Entre los nombres preponderantes del equipo inglés, asoman Gabriel Magalhães y Saliba, la base de este conjunto. Asume gran protagonismo Rice para ganar la batalla en el mediocampo y, más adelante, resuenan Saka y Gyökeres, el delantero sueco que acumula 21 goles. “La preparación ha sido excelente y muy positiva. Estamos aquí porque nos lo hemos ganado”, dijo Arteta en conferencia de prensa. “Hay una parte de alegría y satisfacción increíble, pero hay una parte que, es verdad, es de peso, de alivio. De decir: ‘Ostras, lo hemos hecho, y esto ya lo tenemos’. Eso lo tenemos que usar ahora como un tsunami de ilusión, de emoción y de hambre para ir y ganar la Champions ahora”, afirmó en días posteriores a consagrarse en la Premier.

Pero toda la tinta de las predicciones, las especulaciones teóricas, va a quedar varios renglones más atrás cuando la pelota se ponga en marcha y el control sea parte del juego, y lo impensado sea el factor imprescindible de una lógica que solo tendrá sentido en el grito de gol, la más dulce melodía de los ansiosos por vivir un buen espectáculo. Un hecho que todavía se sigue alimentando de ideas colectivas y la búsqueda de seguir reformulando estéticas que tiene detractores y alabadores.

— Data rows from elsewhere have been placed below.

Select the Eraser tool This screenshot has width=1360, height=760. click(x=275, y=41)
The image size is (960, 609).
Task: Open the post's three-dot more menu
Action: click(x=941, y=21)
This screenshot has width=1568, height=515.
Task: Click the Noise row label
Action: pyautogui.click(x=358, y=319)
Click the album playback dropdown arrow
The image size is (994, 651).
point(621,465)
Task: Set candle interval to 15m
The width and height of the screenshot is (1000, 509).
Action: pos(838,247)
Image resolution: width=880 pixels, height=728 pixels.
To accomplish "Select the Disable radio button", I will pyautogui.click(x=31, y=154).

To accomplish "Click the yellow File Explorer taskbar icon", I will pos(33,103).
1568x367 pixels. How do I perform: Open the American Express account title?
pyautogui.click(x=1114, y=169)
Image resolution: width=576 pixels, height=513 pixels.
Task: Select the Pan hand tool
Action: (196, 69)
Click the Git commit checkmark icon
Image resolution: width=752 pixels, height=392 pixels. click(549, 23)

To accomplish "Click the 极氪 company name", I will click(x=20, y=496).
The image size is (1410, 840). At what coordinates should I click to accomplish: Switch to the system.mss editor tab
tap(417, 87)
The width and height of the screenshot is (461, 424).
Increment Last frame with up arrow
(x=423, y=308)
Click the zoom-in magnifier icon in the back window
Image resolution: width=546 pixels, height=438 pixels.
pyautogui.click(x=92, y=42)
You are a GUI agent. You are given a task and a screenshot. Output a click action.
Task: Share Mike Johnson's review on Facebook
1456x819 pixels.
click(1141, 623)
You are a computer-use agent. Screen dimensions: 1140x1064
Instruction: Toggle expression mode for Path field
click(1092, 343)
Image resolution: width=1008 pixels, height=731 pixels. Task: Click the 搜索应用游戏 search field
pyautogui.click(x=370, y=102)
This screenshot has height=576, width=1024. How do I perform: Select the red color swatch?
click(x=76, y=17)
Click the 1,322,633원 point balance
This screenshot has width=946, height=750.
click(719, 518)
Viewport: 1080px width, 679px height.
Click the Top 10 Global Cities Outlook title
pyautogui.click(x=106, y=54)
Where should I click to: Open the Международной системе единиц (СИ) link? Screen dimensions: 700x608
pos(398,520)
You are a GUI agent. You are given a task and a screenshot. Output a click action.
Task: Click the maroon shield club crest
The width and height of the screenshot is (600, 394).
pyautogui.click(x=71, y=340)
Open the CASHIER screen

Este sábado –Johan Cruyff dixit– el centro del universo será una pelota. En la tierra de los “Magiares Mágicos”, el equipo de oro de los mundiales, en la geografía del hombre que cambió los conceptos tácticos y alcanzó la inmortalidad en el premio al mejor gol. En la casa de Ferenc Puskás, se jugará, sin dudas, una muy interesante final de Champions. Para alquilar balcones.